The problem is that the LLM only does one trick. When you start integrating other software with it, the other software's input has to be fed in the same way as your other tokens. As the last paragraph of TFS says, "every clock check consumes space in the model's context window" and that's because it's just more data being fed in. But the model doesn't actually ever know what time it is, even for a second; the current time is just mixed into the stew and cooked with everything else. It doesn't have a concept of the current time because it doesn't have a concept of anything.

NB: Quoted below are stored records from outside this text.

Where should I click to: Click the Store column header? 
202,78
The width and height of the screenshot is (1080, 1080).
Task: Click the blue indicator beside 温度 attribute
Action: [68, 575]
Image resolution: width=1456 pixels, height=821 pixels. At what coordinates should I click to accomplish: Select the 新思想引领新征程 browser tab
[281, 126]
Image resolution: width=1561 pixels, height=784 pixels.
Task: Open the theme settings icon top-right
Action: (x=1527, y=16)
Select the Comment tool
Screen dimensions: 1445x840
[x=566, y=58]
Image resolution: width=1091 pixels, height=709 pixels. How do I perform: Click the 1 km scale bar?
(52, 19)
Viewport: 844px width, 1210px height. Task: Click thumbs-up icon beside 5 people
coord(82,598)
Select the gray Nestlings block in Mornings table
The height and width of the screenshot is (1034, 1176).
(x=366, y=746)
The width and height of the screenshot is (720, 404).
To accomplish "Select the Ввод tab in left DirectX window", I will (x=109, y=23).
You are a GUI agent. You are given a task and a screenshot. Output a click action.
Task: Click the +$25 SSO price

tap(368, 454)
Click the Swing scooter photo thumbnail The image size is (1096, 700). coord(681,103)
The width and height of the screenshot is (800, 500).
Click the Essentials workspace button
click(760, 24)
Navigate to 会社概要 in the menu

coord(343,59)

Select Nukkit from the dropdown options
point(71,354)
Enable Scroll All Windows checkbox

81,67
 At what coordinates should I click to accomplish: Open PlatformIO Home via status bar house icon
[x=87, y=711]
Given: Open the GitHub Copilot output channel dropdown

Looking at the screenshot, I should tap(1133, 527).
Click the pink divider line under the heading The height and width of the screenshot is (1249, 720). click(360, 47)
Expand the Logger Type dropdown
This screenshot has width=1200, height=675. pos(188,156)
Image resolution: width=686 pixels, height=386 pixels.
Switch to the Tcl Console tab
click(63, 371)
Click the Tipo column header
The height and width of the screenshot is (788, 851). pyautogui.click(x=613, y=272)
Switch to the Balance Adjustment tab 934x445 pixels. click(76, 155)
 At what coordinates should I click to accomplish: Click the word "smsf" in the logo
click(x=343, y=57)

You could have a traditional system interpreting the time, and checking the LLM's output to determine whether what it said made sense. But now that system has to be complicated enough to determine that, and since the LLM is capable of so much complexity of output it can never really be reliable either. You can check the LLM with another LLM, and that's better than not checking its output at all, but the output checking is subject to the same kinds of failures as the initial processing.

So yeah, we can do that, but it won't eliminate the [class of] problem.

Comment Re:Big, BIG companies should know better (Score 1) 91

(Shuffles off and mutters something about how does a greybeard get Vulture Capitalist funding to setup cross continental niche cloud for people that value stability over shiny, with Open Source ... Open Stack ... Cloudified LibreOffice, Ceph, my lawn)

Every tech company needs at least three things to start with: The business guy, the brain, and the lawyer. Ideally there should also be a marketing guy, but you can add them in later. Also, none of them have to be male, I just like saying "guy", buddy.

Comment Re:Excel is a platform. (Score 1) 91

Untrained? Excel is a spreadsheet tool within the MS Office suite with 27,000 features. It requires a tad more training than handing a moron a hammer

Yes and no, depending. If you are building an application in Excel, yes, all you said is true. If you are using one, no, none of it is. Spreadsheets can be set up such that the user just stuffs data into them where they are supposed to, then clicks a button to get results. Or maybe they don't even have to hit a button.

For the simplest useful example I can think of, I put together a spreadsheet which produces a table we use for asset valuation. This spreadsheet changes every year. If you load my spreadsheet, it will be correct for the current year. No user has to think about that at all, they just load it and get a correct table. You can extrapolate this to basically any level of complexity because Excel has VBA and you can script everything. The user just follows instructions, and they aren't even allowed to edit any cells which could break anything.

Comment Re: Alibaba (Score 1) 32

In case anyone is going this far down the hole, it turned out great. Even though the item was shipped from the US, because the seller didn't respond I got a refund without having to return it.

So far Aliexpress has been responsive to 100% of my issues and I only have needed to be a little patient and not expect everything to be solved immediately or arrive immediately.

Comment Re:Google? wtf (Score 4, Interesting) 91

20 million cells? That seems ridiculous. Why aren't they using a database for something that huge?

I agree that a database-backed application is the right way to go for that much data. However, Finance used Excel because they could. We all like to talk about how bad an idea it is to do that, but Excel brought financial computations on large data sets to people who can't write any code. It has enabled thousands upon thousands of businesses to do things they couldn't do before without paying a programmer to develop a solution they cannot maintain. The fact that other spreadsheets regularly crater when handed data that Excel has no trouble with is exactly why we have so much Excel.

I like to use Drupal to rapidly create database applications which can handle a lot of data without writing code. But I wouldn't expect someone in accounting to be able to do that at all, and that just shifts the problem domain. Instead of getting stuck with Excel, now I'm getting stuck with Drupal. All of the logic just winds up in a different system that you can't trivially transfer it out of, so you have the same exact maintainability problem, except more people know how to work with Excel.